Procuro descansar más y aprovecho para disfrutar de mis hijas, de mi familia y amigos. Soy bastante hogareña y me encanta estar en casa y cuando puedo me escapo a ver el mar a mi tierra. 

-La mujer del tiempo, ¿es más de pasado, presente o futuro?

Soy mujer de presente, de tirar pa´lante con lo que me echen. Soy muy disfrutona de mis hijas, de mi trabajo, de la vida. Me hacen feliz los pequeños detalles. Eso me llena mucho y así cargo las pilas. Por ejemplo, cuando me siento en la playa y miro al mar, digo: ¡Qué guay! Me reconforta mucho.    

-¿Echas de menos dar la información del tiempo?        

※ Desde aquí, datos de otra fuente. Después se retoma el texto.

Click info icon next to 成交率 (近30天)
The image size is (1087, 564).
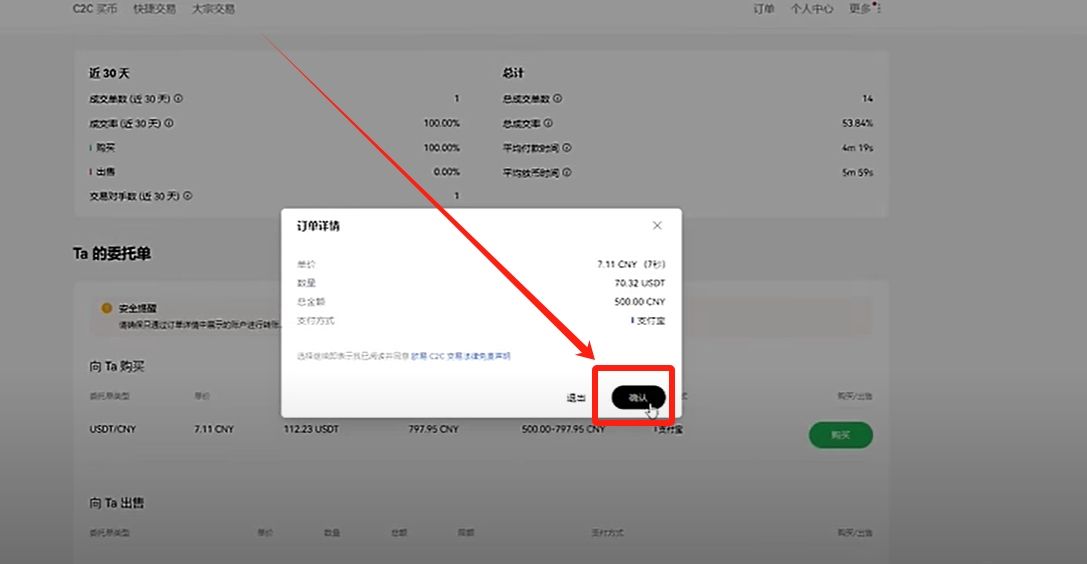[x=169, y=124]
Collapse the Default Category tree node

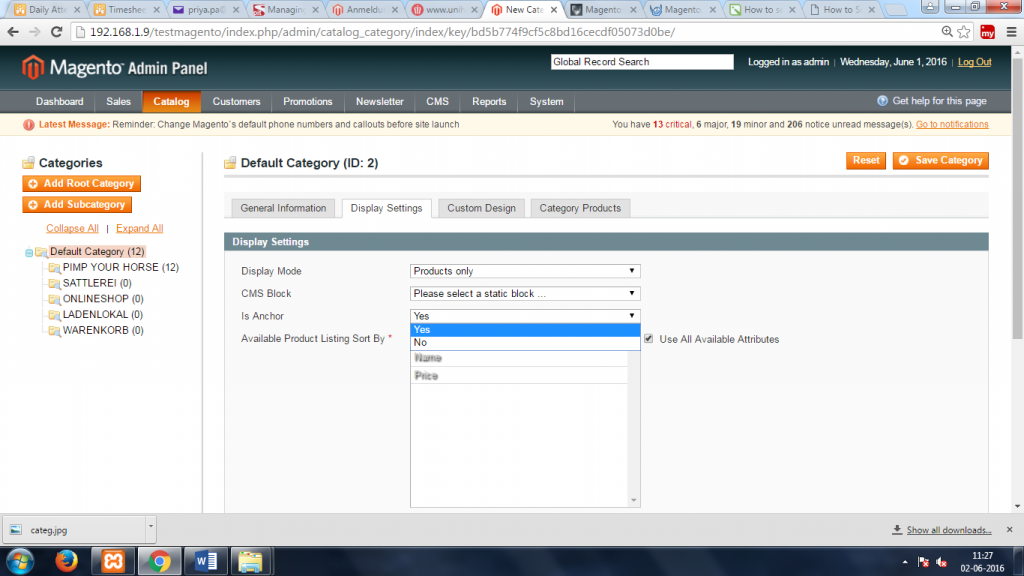click(x=31, y=251)
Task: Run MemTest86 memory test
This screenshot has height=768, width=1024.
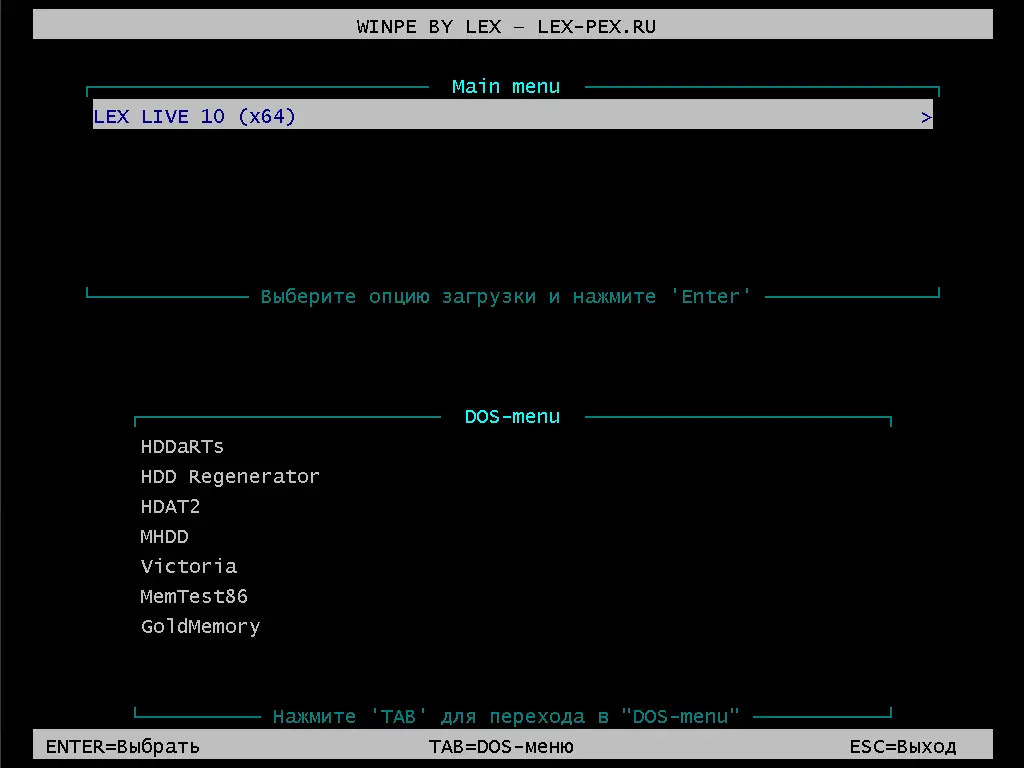Action: [194, 596]
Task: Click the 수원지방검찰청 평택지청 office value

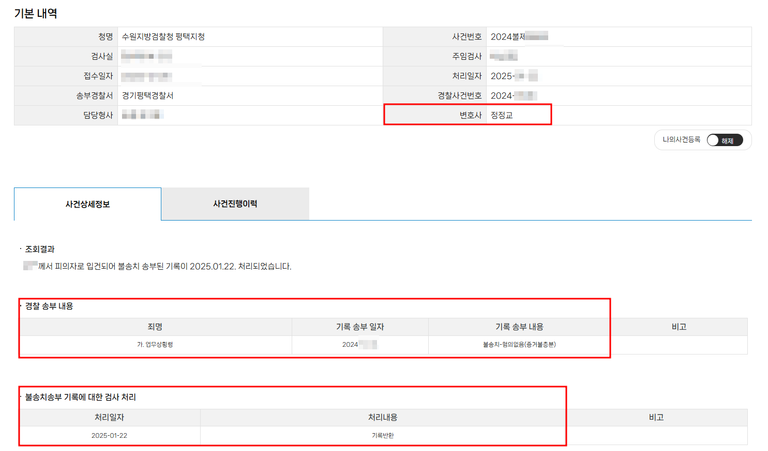Action: point(163,36)
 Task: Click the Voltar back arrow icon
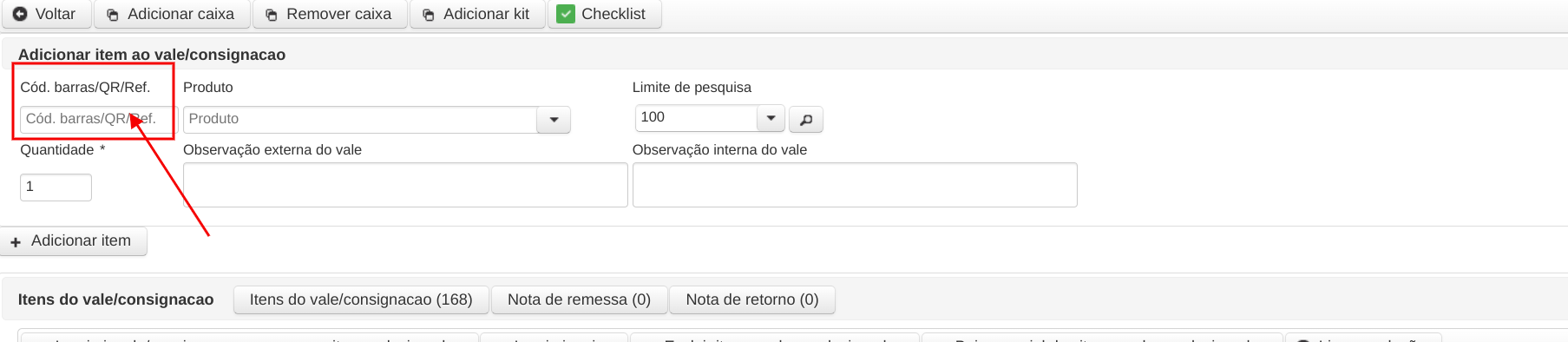pyautogui.click(x=20, y=14)
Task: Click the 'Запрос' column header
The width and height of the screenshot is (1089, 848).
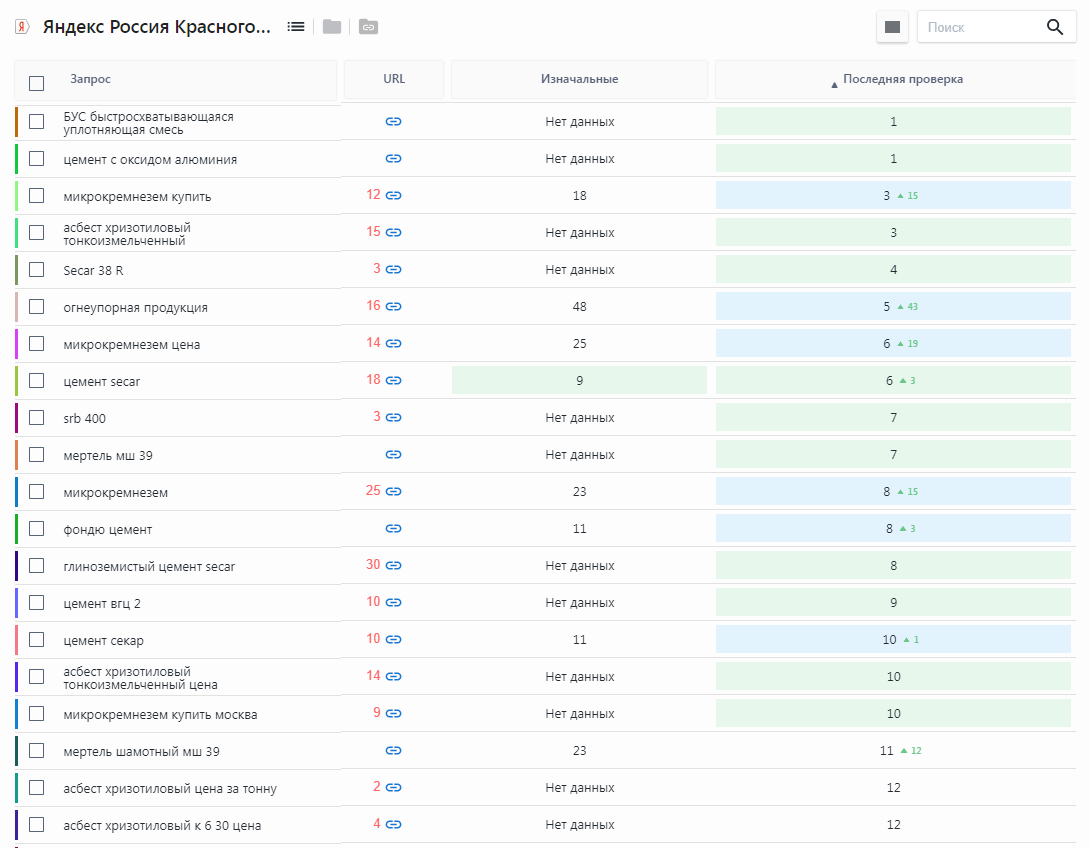Action: click(x=91, y=80)
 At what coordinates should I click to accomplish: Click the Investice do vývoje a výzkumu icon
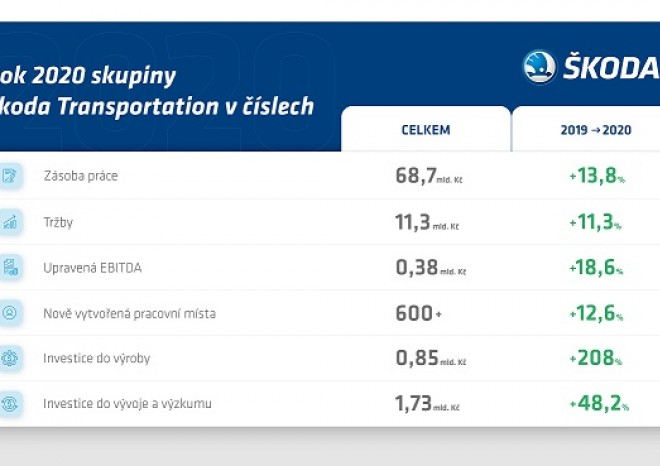click(x=10, y=404)
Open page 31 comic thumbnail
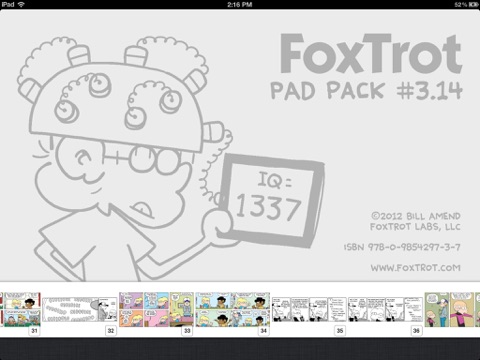This screenshot has height=360, width=480. coord(21,310)
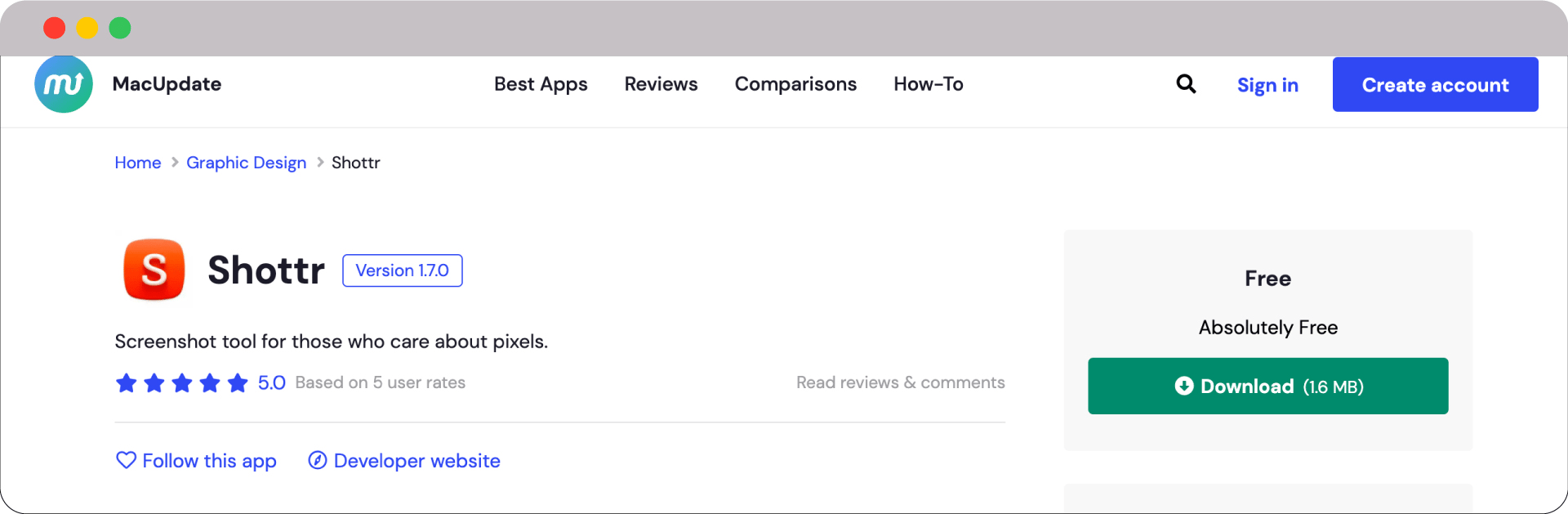Click the green macOS fullscreen button
Viewport: 1568px width, 514px height.
click(120, 28)
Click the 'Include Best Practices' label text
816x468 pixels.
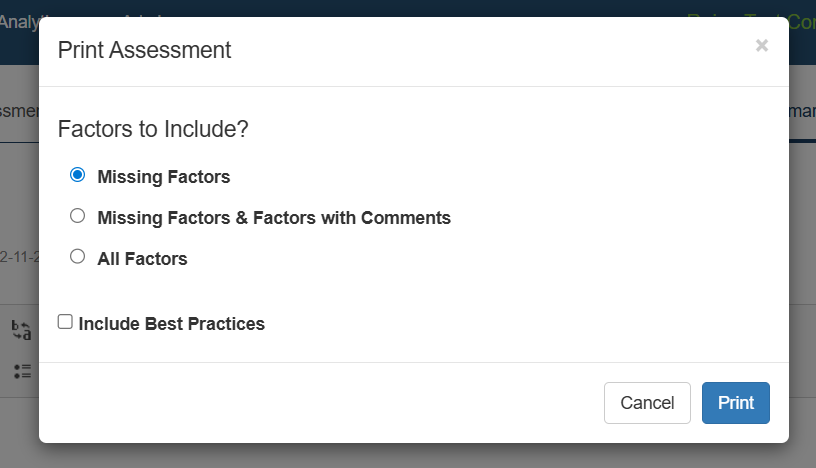(x=171, y=324)
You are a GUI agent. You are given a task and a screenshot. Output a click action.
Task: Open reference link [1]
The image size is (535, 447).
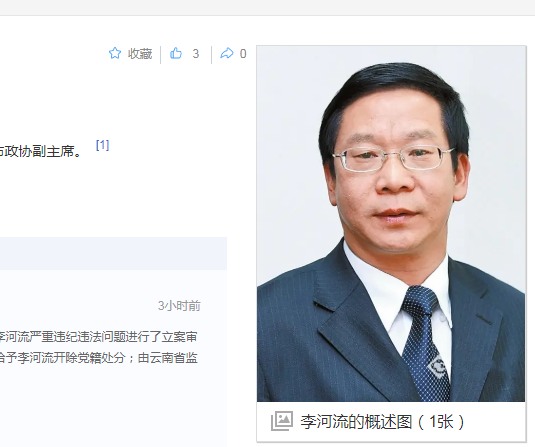[102, 145]
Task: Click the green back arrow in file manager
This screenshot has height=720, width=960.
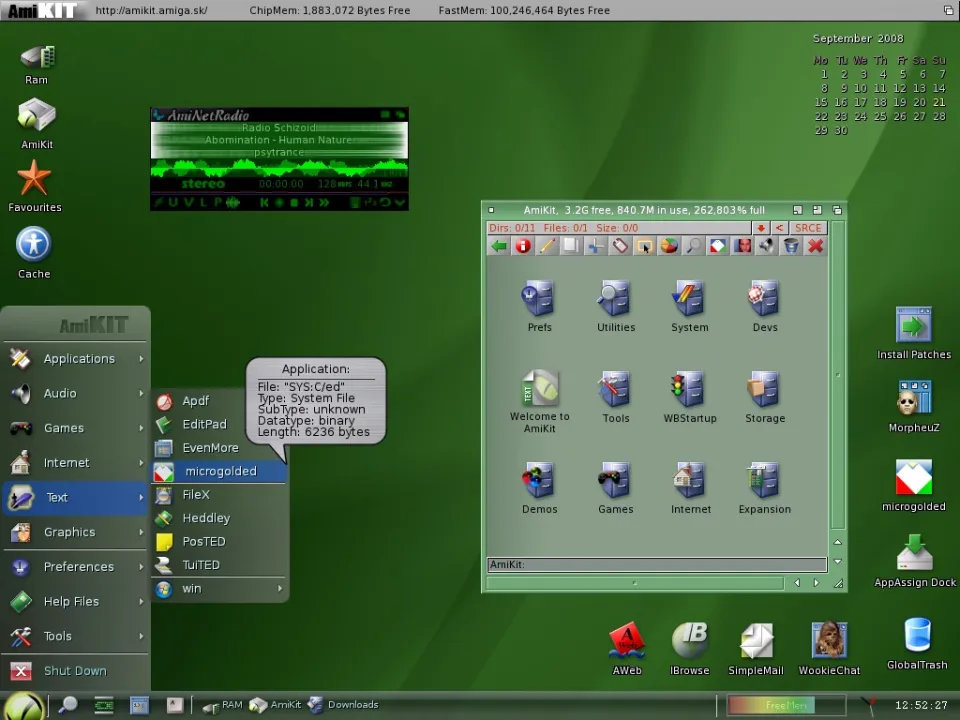Action: pos(498,246)
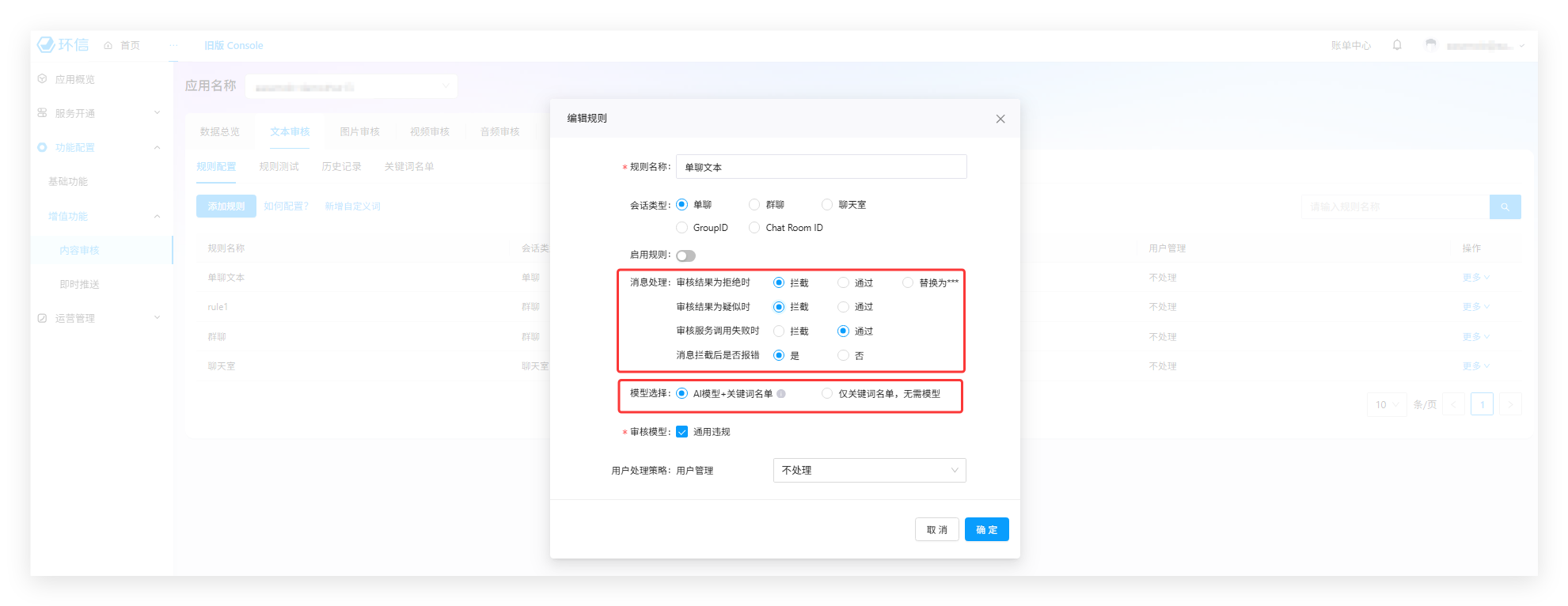The height and width of the screenshot is (606, 1568).
Task: Click the notification bell icon
Action: [x=1397, y=45]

-Sí, un poco, claro. Es una información muy bonita a la que le he dedicado gran parte de mi carrera profesional y que me ha regalado muy buenos y gratos momentos. Ahora, cuando doy paso al tiempo y hablan de tormenta tropical zombie. Me río y pienso: «Ahora que no doy el tiempo, surgen nuevos fenómenos meteorológicos, ya que me gustaría abordarlos». 

-Y, ¿Mónica López se moja, en todos los sentidos?  

-Sí, siempre. ¡Ja,ja,ja! Cuantas veces he dado el tiempo diciendo que iba a llover ese día, advirtiendo que no olvidaran coger el paraguas y el chubasquero para que no les pillara de sorpresa la lluvia y al final, la sorprendida  y mojada yo. Eso son gajes del oficio.